Legal problem, for homeowner

For reasons I’m not clear about, a homeowner I know–I’ll call her Gertrude–has been told by the city that she will have to sell her home and move. She owns the back house she lives in, as well as the front house, where her sister and brother-in-law and family live (in Southern California).
The problem is that her sister’s family has apparently refused to move out. Gertrude was discussing this with the real-estate agent with whom she has listed her place; from what Gertrude told me, the agent seems to be clueless on what to do to make the relatives in the front house move.
Is there a CA statute about this? Or some legal/real estate procedure Gertrude or the agent have overlooked?

Sorry if this sounds flip, but the legal procedure is known as “eviction.” Gertrude should talk to an attorney who specializes in landlord/tenant issues.

Definitely consult an attorney, that’s what they’re their for.

But I’m curious, is it a matter of eminent domain? Are the putting a bypass through her house (that’s what we do…you’ve got to build bypasses), did the city discover that Cthulu is based on her land? What?

Because that seems a little ham-handed of the city.

‘Tenant Handbook’ from Nolo.com (nolo press) is great for california law. Its about $22.00. Our library also has it so yours might too, real easy to read.

If it’s eminent domain (i.e., the city is buying the land for a road or some other project), then she would be selling the house to the city. If the tenants won’t leave, it’s the city’s problem.

If she’s selling to someone else, something’s not kosher about the deal. However, she could still sell both houses and let the new owner sort things out.

If Gertrude’s real estate agent is clueless about eviction, what box of corn flakes was the real estate license obtained from?

Short of the legal procedure, cutoff the utilities. If the house in question is to be leveled by the state, review the movie “Hush, hush, Sweet Charlotte”. When the bulldozers arrive I imagine sis and the crew will get the message.

It doesn’t sound like eminent domain to me. If it were eminent domain, she would not need a real estate person (except to tell her what the city should pay her).

My guess is that she owes back property taxes. She may then have the choice of selling it and using some of the money received to pay the tax bill, or letting the taxing agency sell it at auction, and getting paid anything the tax agency received above what she owed plus the cost of the auction plus other fees. Perhaps the tax agency would pay her nothing at all, no matter what they got at an auction. She would probably come out a lot better selling it herself.

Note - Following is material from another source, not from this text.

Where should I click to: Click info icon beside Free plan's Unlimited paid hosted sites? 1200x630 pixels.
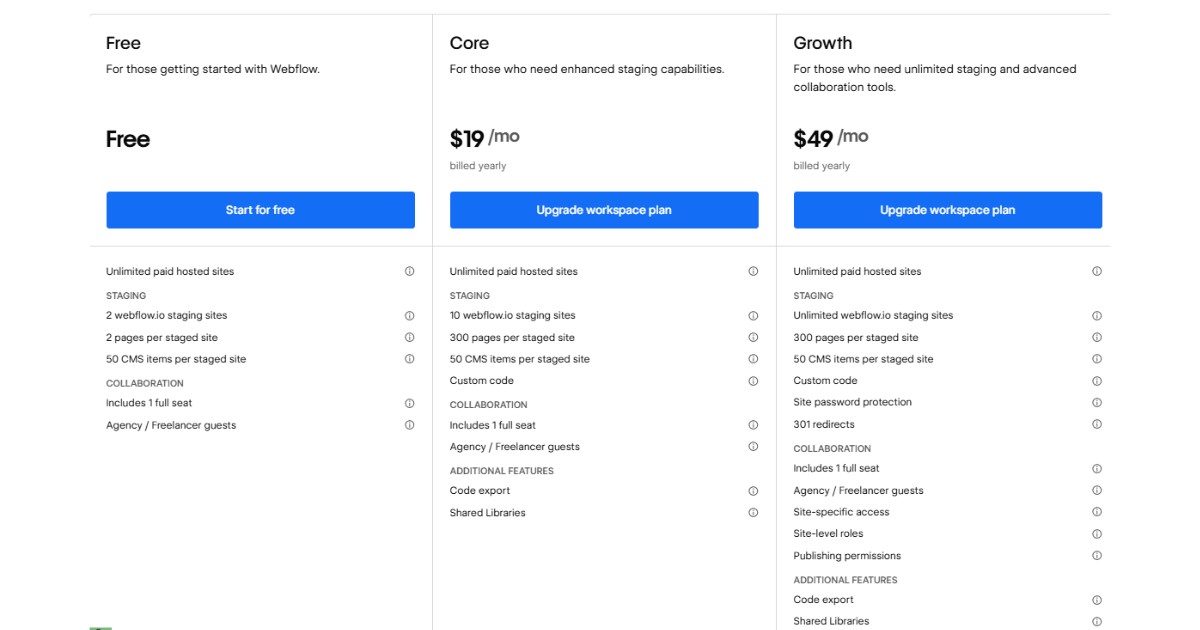pyautogui.click(x=409, y=271)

In any case, lucwarm has the right advice. If she can’t pay an attorney, there are legal aid societies that might be able to help.

As an alternative to eviction, which can be very time-consuming, she may want to have the real estate agent sell the property as a rental property, complete with tenant. This would only work if the sister is actually paying (or willing and able to pay) rent.

Eviction could easily take longer than the taxing agency (if I was right in my earlier assumption) would be willing to wait before auctioning the house themselves.

Doubting Robert is right. Eminent domain would not involve sale to a third party.

BTW, everyone seems to be assuming G’s sister is in the wrong. Not necessarily. For example, Mom may have left the property to G, subject to sis’s right to live in the front house (for life, a period of years or until some other event). In such a scenario, it is G who would be in the wrong.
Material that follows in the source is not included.